CHPA stated its belief that a BTC class of drugs might, in fact, restrict access and increase costs—the current OTC market system helps keep costs down through competition, reported CHPA’s David Spangler. The switch of cough-cold products in the 1970s and 1980s resulted in 100,000 fewer doctor visits per year by the end of the 1980s, Spangler said. When nicotine-replacement therapies switched, use of those products increased three- to fourfold, he added.

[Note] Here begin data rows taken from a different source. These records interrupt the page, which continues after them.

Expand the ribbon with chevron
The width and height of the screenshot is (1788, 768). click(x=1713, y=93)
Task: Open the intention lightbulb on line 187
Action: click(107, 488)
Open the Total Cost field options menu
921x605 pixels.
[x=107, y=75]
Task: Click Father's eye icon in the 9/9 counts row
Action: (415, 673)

And if a BTC class of drugs were created, CHPA charged, that class may both become the default channel into which prescription-only drugs may switch and the channel into which any OTCs with a hint of controversy may be pushed. Indeed, Maria Sulli of the St. John’s University College of Pharmacy suggested that kids’ cough-cold medicines, indicated for children under the age of 6, may be ideal candidates for BTC placement.
Eileen Harley, speaking on behalf of the Food Marketing Institute, advised the FDA panel that the creation of a BTC class of drugs would necessitate considerable capital costs throughout retail pharmacy. Retail pharmacy would need to expand their pharmacy shelf space to incorporate this new class of drugs and, in many cases, would also need to reorganize the overall pharmacy layout in order to incorporate private screening areas where pharmacists could consult with their patients.
The National Association of Chain Drug Stores and the National Pharmacists Association are scheduled to testify before the panel Wednesday afternoon.